## Text

◇ ◇ ◇

The second is entitled "An Effusion on an Autumnal Evening; written in early youth." In a note to this poem I had asserted that the tale of Florio in Mr. Rogers' "Pleasures of Memory" was to be found in the Lochleven of Bruce. I did (and still do) perceive a certain likeness between the two stories; but certainly not a sufficient one to justify my assertion. I feel it my duty, therefore, to apologize to the Author and the Public, for this rashness; and my sense of honesty would not have been satisfied by the bare omission of the note. No one can see more clearly the littleness and futility of imagining plagiarisms in the works of men of Genius; but nemo omnibus horis sapit; and my mind, at the time of writing that note, was sick and sore with anxiety, and weakened through much suffering. I have not the most distant knowledge of Mr. Rogers, except as a correct and elegant Poet. If any of my readers should know him personally, they would oblige me by informing him that I have expiated a sentence of unfounded detraction, by an unsolicited and self-originating apology.

◇ ◇ ◇

## Extracted data entries

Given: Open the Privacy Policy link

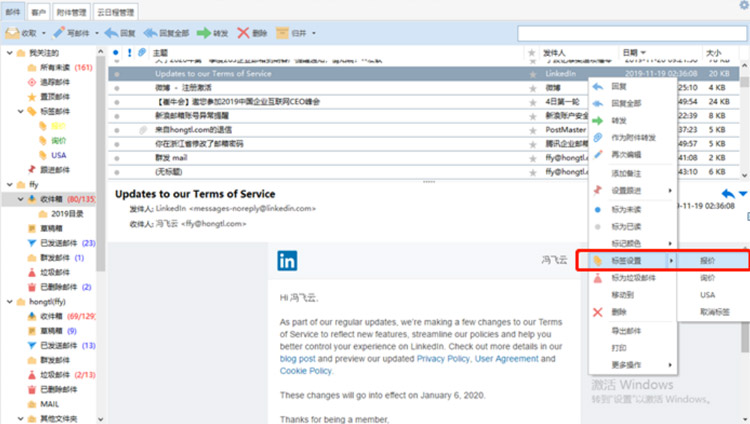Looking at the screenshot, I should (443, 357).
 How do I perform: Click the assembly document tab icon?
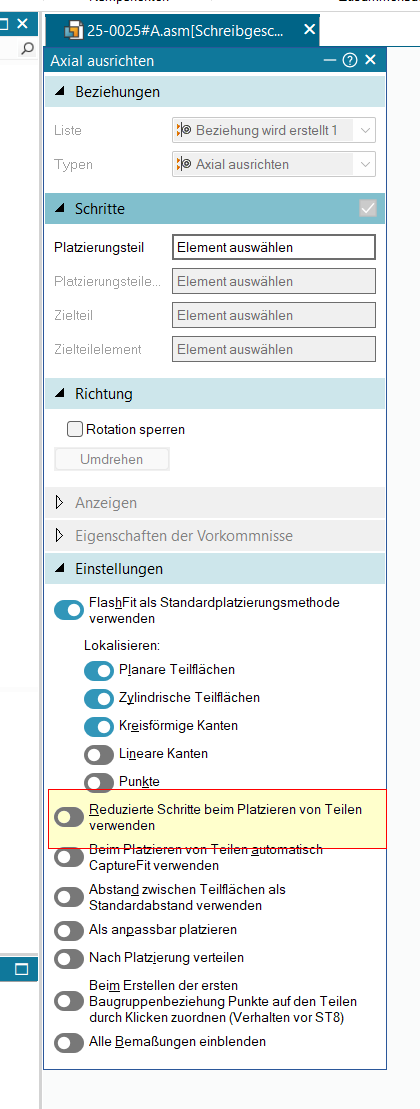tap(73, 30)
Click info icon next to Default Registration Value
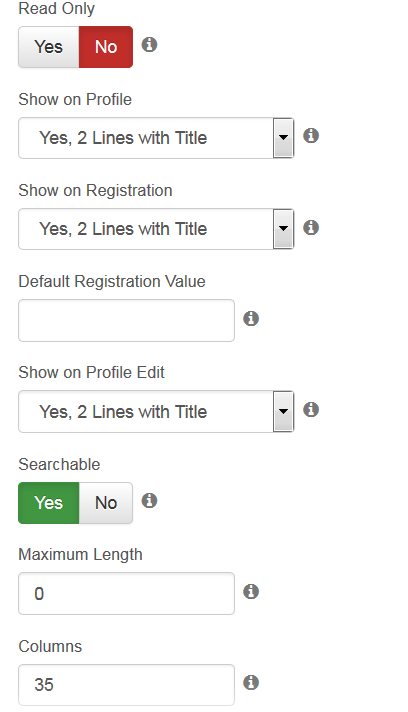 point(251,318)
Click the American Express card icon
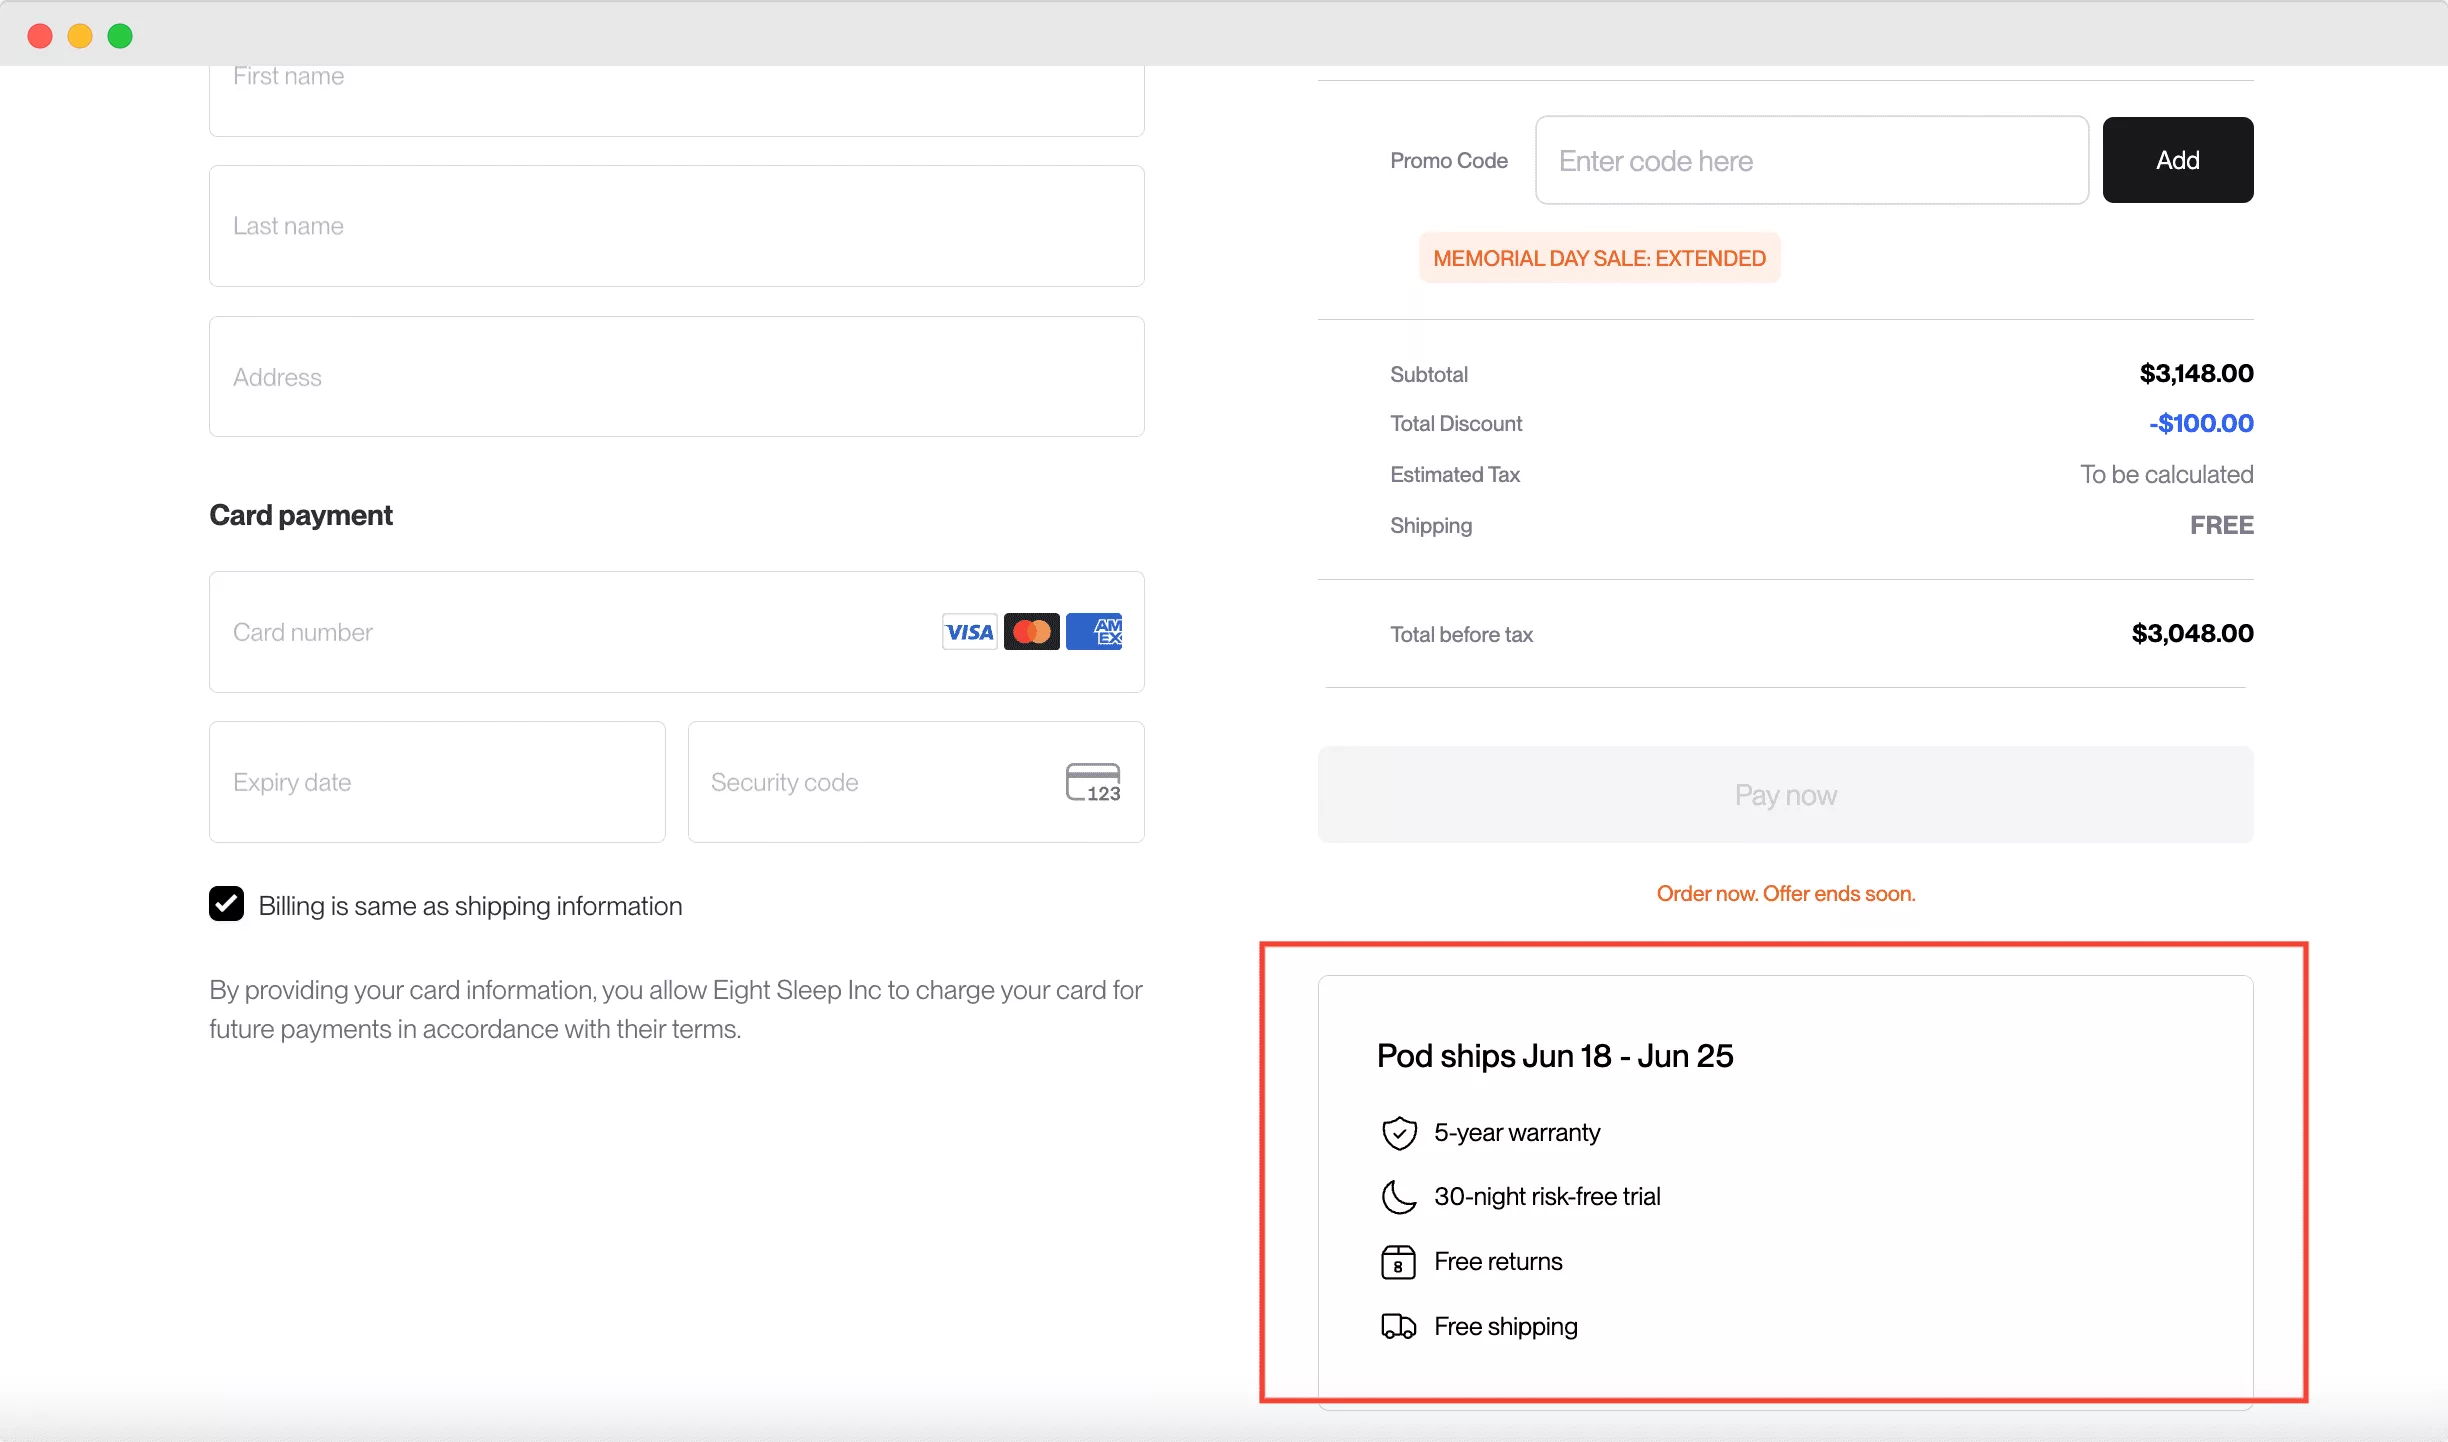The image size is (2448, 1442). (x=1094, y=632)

◇ ◇ ◇

## Required action
Reproduce, word for word, the complete text apologizing for the note about Mr. Rogers' "Pleasures of Memory."

## Result of this task
The second is entitled "An Effusion on an Autumnal Evening; written in early youth." In a note to this poem I had asserted that the tale of Florio in Mr. Rogers' "Pleasures of Memory" was to be found in the Lochleven of Bruce. I did (and still do) perceive a certain likeness between the two stories; but certainly not a sufficient one to justify my assertion. I feel it my duty, therefore, to apologize to the Author and the Public, for this rashness; and my sense of honesty would not have been satisfied by the bare omission of the note. No one can see more clearly the littleness and futility of imagining plagiarisms in the works of men of Genius; but nemo omnibus horis sapit; and my mind, at the time of writing that note, was sick and sore with anxiety, and weakened through much suffering. I have not the most distant knowledge of Mr. Rogers, except as a correct and elegant Poet. If any of my readers should know him personally, they would oblige me by informing him that I have expiated a sentence of unfounded detraction, by an unsolicited and self-originating apology.